### EXTRACTED TEXT
########################################

■ AUSTRALIA
Court orders halt to whaling
The Federal Court yesterday ordered Japan to stop hunting and killing whales anywhere around its coastline or off Australian Antarctic territory. The ruling, in a case brought by the Humane Society International, comes with a Japanese whaling fleet sailing in Antarctic waters, where they plan to kill about 1,000 whales this season. Judge James Allsop found that the Japanese whaling firm, Kyodo Senpaku Kaisha Ltd, had killed Antarctic minke whales and fin whales in the Australian Whale Sanctuary in contravention of the law.
■ CHINA
Ex-official sentenced to die
A former government official was sentenced to death yesterday for ordering his driver to kill his mistress, a court official and state media said. Xinhua news agency said the Beijing No. 1 Intermediate People's Court handed down the sentence to Xu Zhiyuan, a former vice chairman of a government advisory body in Fangshan District for murder and bribe taking. A court official who would identify himself only by his surname Niu confirmed the sentence but would not give any details. Xinhua said Xu, 55, had an affair with a woman from the district government office since 1999, but started arguing with her. In January last year he ordered his driver, Liu Xiaoming, to kill her and burn the body.
■ CHINA
Students banned from finals
A university has banned 440 students from sitting their finals because they owe more than 14 million yuan (US$2 million) in tuition fees, accusing them of using the money to invest, Beijing Times said yesterday. China has sought to bridge a yawning wealth gap between affluent cities and the impoverished countryside by waiving compulsory education fees for rural students, but a college education still remains out of reach for most. But the Hebei University of Technology said some of the students who had not paid their dues were using the tuition money to make investments, the report said.

########################################

### RAW DATA
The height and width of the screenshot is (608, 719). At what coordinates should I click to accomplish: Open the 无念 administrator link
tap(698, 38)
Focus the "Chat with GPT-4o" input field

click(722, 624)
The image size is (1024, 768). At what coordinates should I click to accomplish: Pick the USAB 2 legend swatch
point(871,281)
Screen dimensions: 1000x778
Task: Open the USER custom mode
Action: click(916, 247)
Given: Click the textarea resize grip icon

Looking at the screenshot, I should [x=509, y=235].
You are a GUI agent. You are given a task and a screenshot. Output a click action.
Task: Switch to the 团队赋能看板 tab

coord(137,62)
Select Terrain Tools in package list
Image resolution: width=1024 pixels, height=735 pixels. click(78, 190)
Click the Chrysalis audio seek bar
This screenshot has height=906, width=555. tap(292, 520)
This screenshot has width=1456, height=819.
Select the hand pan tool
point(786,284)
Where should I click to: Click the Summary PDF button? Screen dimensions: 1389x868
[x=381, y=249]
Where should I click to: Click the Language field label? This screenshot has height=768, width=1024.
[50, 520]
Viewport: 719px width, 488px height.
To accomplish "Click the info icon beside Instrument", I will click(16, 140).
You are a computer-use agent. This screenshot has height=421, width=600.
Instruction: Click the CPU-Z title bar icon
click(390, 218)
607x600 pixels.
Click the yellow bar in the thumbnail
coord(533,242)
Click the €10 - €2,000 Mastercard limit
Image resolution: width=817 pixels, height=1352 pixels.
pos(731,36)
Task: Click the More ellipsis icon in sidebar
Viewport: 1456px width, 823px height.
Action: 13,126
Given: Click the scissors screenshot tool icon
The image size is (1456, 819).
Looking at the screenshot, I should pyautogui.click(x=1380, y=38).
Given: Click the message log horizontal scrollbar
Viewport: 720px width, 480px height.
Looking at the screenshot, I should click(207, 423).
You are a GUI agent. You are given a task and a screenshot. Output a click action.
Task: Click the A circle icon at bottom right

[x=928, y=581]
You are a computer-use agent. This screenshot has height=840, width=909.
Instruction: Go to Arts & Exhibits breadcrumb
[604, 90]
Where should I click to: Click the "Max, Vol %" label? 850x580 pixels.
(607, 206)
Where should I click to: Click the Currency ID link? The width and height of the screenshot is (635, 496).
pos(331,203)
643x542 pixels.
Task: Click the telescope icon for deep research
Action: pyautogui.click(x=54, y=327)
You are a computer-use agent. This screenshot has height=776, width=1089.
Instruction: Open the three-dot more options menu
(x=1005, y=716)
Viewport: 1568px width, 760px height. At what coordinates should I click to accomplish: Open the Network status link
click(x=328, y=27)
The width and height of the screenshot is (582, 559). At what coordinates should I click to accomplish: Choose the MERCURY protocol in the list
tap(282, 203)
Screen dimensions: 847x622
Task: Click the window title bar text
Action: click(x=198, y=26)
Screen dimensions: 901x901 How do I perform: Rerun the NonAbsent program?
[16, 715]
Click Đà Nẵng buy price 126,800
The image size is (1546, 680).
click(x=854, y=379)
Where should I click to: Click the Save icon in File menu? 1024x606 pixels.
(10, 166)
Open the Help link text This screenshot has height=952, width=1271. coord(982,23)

########################################

### BRIEF 1
According to the news briefs, why did the Hebei University of Technology bar 440 students from sitting their finals? Answer in one to three sentences.
### BRIEF 2
In the news briefs, who brought the case in which the Federal Court ordered Japan to stop whaling?
### BRIEF 3
Go on with the news briefs, picking up right after the last sentence of the item about the students banned from finals.
The rows are material separate from the news briefs.

### TASK RESPONSE 1
The students owed more than 14 million yuan (US$2 million) in tuition fees. The university said some of them had used the tuition money to make investments instead of paying their dues.

### TASK RESPONSE 2
The Humane Society International.

### TASK RESPONSE 3
■ INDIA
Search on for skier
Authorities in Indian Kashmir have intensified the search for a Norwegian skier who has been missing for a week in the region's top ski resort, officials said yesterday. "Helicopters, sniffer dogs and police on snow-scooters are searching Gulmarg and surrounding areas," senior tourism official Sarmad Hafiz said. "We have also sought help from the army." The northern resort of Gulmarg is famed as one of the world's top destinations for extreme and off-piste skiing. Franciska Rogne, 26, left her hotel on Jan. 8 with her skiing gear and has not been seen since.
■ GERMANY
Holocaust denier convicted
The former lawyer for a well-known Holocaust denier was convicted of incitement in Germany on Monday for denying the genocide and sentenced to three-and-a-half years in prison. Sylvia Stolz was also banned by the court from practicing law for five years. "Stolz has a basic reflex to make far-right statements," Judge Rolf Glenz said in handing down the sentence. During the trial, Stolz called the Holocaust "the biggest lie in world history." Stolz was also convicted of charges of disparaging the country and its symbols and insulting the court. Stolz represented Ernst Zundel in his first trial in Germany, which collapsed after she was banned from the proceedings on grounds she was trying to sabotage them.
■ GERMANY
Oops, wrong bottle
A man in the northeastern town of Gross Godems was being treated for serious burns on Monday after accidentally setting his apartment ablaze when he mixed up a bottle of gasoline with alcohol, police said. The 56-year-old apparently grabbed the wrong bottle and took a swig from the gasoline flask, then spat it out when he realized his mistake. The gas hit a lit cigarette, sparking the fire, police said. The man's name was not released.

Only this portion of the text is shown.